Le gouvernement flamand a décidé d’assouplir l’obligation de contrôle technique automobile à partir du 1er septembre 2026. Si cette réforme vise à simplifier les démarches pour les automobilistes, elle a également des conséquences lourdes sur l’emploi. Près de 500 postes risquent d’être supprimés, avec des répercussions importantes sur les centres de contrôle technique et les finances publiques.

La réforme du contrôle technique en Flandre, annoncée par la ministre de la Mobilité Annick De Ridder (N-VA), entraîne des changements majeurs, notamment la suppression du contrôle obligatoire pour les véhicules d’occasion et l’allongement des délais pour soumettre un véhicule aux inspections. En 2027, la Belgique devrait enregistrer environ 1,4 million de contrôles en moins par rapport à 2024, ce qui réduit considérablement l’activité des centres de contrôle.

Cette baisse d’activité aura des conséquences dramatiques pour l’emploi dans le secteur. En effet, selon les estimations du quotidien Het Laatste Nieuws, 121 inspecteurs et inspectrices perdront leur poste en 2026. Mais ce n’est que le début : en 2027, ce chiffre pourrait atteindre 323 emplois supprimés, et 54 autres en 2028. Ces suppressions de postes sont directement liées à la réduction du nombre de véhicules à contrôler, conséquence de la réforme.

Les centres de contrôle technique sous pression

Les centres de contrôle technique flamands, opérant dans le cadre d’un contrat de gestion avec les autorités, sont particulièrement touchés par cette réduction du volume d’inspections. Ils devront faire face à une concurrence accrue de certains garages privés qui, de plus en plus, proposent des services similaires à des prix souvent plus compétitifs. Cette concurrence pourrait aggraver les pertes d’emplois dans les centres publics, car de nombreux conducteurs choisiront de se rendre dans des garages plutôt que dans les centres traditionnels de contrôle technique.

Les employés des centres de contrôle, qui réalisent des inspections dans le cadre de contrats publics, sont donc particulièrement vulnérables.
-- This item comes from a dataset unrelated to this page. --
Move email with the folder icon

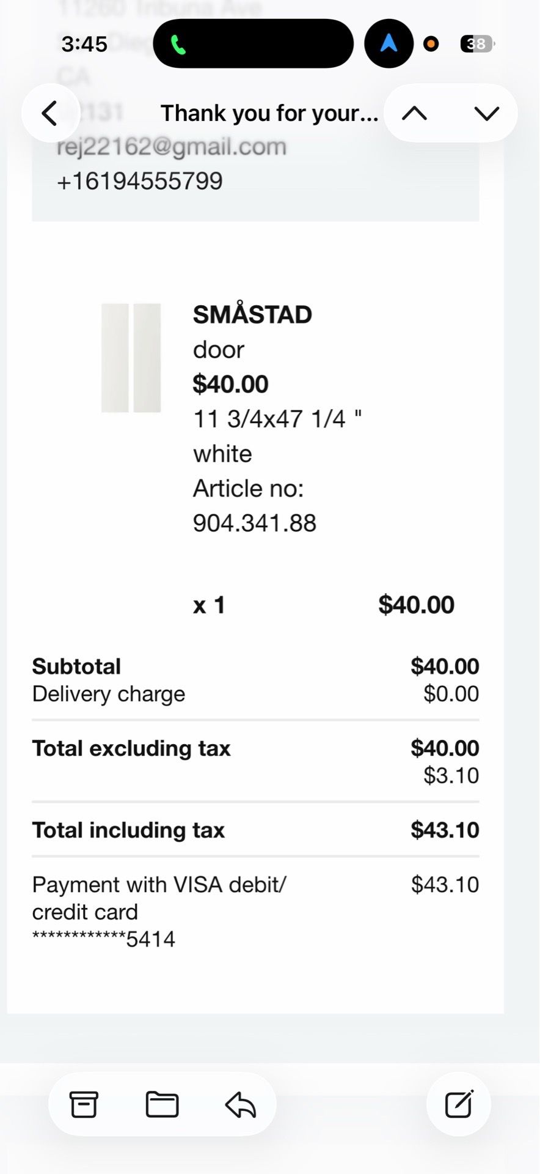162,1104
Leur travail, directement lié au nombre de véhicules à inspecter, est fortement impacté par la réforme qui diminue l’obligation d’effectuer ces contrôles. Le gouvernement flamand devra alors faire face à une situation de licenciements massifs, avec un nombre d’emplois menacés bien supérieur aux prévisions actuelles.

Un coût financier pour les contribuables

Les conséquences de cette réforme ne se limitent pas aux pertes d’emplois. Les licenciements massifs des inspecteurs entraîneront également un coût pour les finances publiques. Le montant estimé pour la gestion des indemnités de licenciement et des compensations s’élève à plus de 32 millions d’euros. Ce coût, qui sera principalement à la charge des contribuables flamands, risque d’annuler en partie les économies réalisées grâce à la réduction du nombre de contrôles.
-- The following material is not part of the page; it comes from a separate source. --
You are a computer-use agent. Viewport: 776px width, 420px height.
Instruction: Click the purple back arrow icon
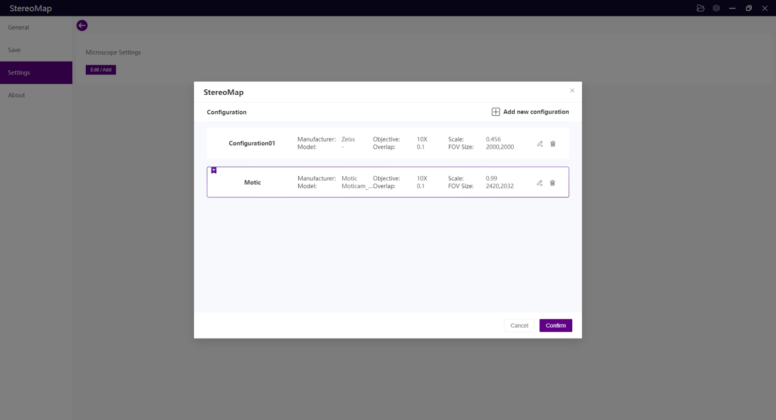[x=82, y=26]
Les centres de contrôle technique, en plus de subir ces licenciements massifs, devront peut-être se réinventer pour faire face à la concurrence des garages privés. L’avenir des inspecteurs et inspectrices pourrait dépendre de leur capacité à s’adapter à ce nouveau marché, notamment en se formant à de nouvelles compétences liées à la gestion des nouvelles technologies dans les véhicules. Toutefois, cette adaptation pourrait prendre du temps, et de nombreux employés risquent de ne pas trouver de nouvelles opportunités d’emploi dans un secteur aussi spécifique.